== Dataset extract ==

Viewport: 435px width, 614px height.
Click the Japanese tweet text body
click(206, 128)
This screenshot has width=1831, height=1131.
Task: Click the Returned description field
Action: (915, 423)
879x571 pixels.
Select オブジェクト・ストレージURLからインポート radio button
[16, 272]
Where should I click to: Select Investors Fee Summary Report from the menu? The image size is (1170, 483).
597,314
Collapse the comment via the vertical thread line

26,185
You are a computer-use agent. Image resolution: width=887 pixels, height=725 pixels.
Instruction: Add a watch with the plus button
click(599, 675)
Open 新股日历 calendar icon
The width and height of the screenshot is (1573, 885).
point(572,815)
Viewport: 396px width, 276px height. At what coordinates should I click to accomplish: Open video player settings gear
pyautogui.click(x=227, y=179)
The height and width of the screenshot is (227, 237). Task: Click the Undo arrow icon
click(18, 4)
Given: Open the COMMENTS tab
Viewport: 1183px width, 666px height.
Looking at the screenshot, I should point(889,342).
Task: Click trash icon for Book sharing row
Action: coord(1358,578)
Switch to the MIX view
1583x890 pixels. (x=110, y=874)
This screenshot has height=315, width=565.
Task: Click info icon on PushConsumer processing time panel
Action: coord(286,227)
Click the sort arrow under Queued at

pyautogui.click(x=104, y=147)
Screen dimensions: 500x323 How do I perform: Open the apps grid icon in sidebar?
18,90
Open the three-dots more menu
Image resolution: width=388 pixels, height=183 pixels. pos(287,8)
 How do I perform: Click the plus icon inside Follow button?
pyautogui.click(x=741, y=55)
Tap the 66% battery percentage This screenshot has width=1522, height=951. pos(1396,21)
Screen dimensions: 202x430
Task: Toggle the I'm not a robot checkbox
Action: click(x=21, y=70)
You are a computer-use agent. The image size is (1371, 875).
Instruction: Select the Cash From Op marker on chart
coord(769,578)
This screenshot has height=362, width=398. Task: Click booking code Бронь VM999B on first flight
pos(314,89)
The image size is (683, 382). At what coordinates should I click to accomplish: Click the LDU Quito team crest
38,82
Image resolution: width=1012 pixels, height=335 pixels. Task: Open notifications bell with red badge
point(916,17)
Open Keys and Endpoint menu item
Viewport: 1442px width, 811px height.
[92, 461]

===

Work required: Convert everything from the line containing "Open Keys and Endpoint menu item" down to the end of the records above into a numbered list, omitting any blank lines.

Completed task:
1. Open Keys and Endpoint menu item
2. Viewport: 1442px width, 811px height.
3. [92, 461]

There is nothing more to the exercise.